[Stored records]
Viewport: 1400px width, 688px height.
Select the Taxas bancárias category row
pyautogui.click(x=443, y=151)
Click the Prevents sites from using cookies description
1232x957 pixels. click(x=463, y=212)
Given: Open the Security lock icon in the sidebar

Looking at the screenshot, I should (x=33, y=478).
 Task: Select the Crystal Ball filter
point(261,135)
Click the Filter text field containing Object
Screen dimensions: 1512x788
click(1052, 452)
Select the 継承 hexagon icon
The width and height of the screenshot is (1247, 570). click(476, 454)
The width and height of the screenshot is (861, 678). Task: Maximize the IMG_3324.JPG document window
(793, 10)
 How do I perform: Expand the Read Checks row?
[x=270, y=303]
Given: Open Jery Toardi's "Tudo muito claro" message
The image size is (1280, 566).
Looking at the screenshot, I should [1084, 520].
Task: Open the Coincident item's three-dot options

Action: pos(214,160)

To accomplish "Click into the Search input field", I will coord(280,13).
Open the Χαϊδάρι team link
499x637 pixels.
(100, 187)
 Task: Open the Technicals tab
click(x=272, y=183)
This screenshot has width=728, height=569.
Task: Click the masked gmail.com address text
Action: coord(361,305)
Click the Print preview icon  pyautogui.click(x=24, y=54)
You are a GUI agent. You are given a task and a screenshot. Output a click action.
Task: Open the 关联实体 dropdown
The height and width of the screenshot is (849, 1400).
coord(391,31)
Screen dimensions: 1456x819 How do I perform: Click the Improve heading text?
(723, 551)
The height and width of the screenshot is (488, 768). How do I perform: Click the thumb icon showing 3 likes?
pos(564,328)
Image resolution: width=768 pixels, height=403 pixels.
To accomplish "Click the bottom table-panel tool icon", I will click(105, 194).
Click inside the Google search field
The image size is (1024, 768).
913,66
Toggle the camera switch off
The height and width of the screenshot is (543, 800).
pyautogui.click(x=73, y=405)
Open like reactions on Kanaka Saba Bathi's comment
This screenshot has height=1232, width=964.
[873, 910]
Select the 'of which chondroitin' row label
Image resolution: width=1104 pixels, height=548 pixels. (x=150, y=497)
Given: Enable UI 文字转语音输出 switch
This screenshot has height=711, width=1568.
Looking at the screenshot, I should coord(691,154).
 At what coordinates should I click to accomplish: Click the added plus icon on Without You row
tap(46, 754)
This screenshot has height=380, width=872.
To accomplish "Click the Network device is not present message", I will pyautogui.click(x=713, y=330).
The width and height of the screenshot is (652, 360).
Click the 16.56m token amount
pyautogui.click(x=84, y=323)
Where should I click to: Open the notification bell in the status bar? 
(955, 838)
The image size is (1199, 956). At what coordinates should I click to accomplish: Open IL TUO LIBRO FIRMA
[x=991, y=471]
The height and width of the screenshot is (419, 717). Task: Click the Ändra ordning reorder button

● **Exercise requirements**
Show every line from the entries above in which the word "message" appears.

● **Result for this task**
Given: Open Jery Toardi's "Tudo muito claro" message
To accomplish "Click the Network device is not present message", I will pyautogui.click(x=713, y=330).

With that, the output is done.